Raymundus von Sabieude, a Spaniard, who studied medicine and
philosophy at Toulouse, and wrote his _Theologia Naturalis_ in 1436,
considered Nature, like Thomas Aquinas, from a mystical and
scholastic point of view, as made up of living beings in a graduated
scale from the lowest to the highest; and he lauded her in terms
which even Pope Clement VII. thought exaggerated. Piety in him went
hand in hand with a natural philosophy like Bacon's, and his interest
in Nature was rather a matter of intellect than feeling.
God has given us two books--the book of all living beings, or
Nature, and the Holy Scriptures. The first was given to man from
the beginning when all things were created, for each living being
is but a letter of the alphabet written by the finger of God, and
the book is composed of them all together as a book is of letters
... man is the capital letter of this book.
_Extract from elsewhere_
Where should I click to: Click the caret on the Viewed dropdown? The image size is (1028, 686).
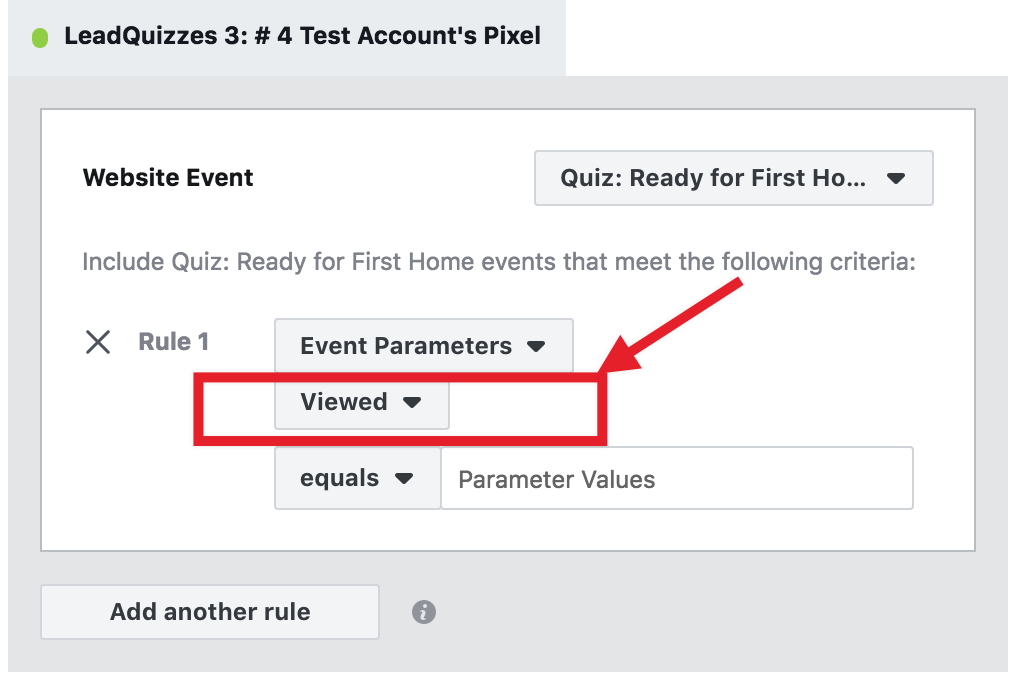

This book is not like
the other, falsified and spoilt, but familiar and intelligible;
it makes man joyous and humble and obedient, a hater of evil and
a lover of virtue.
Among the savants of the Renaissance who applied the inductive method
to Nature before Bacon,[14] we must include the thoughtful and pious
Spaniard Luis Vives (1540), who wrote concerning the useless
speculations of alchemists and astrologers about occult things: 'It
is not arguing that is needed here, but silent observation of
Nature.' Knowledge of Nature, he said, would serve both body and
soul.
The tender religious lyrics of the mystic, Luis de Leon, followed
next.[15] His life (1521-1591) brings us up to the days of the
Inquisition. He himself, an excellent teacher and man of science, was
imprisoned for years for opinions too openly expressed in his
writings; but with all his varied fortunes he never lost his innate
manliness and tenderness. His biographer tells us, that as soon as
the holidays began, he would hurry away from the gloomy lecture rooms
and the noisy students at Salamanca, to the country, where he had
taken an estate belonging to a monastery at the foot of a hill by a
river, with a little island close by.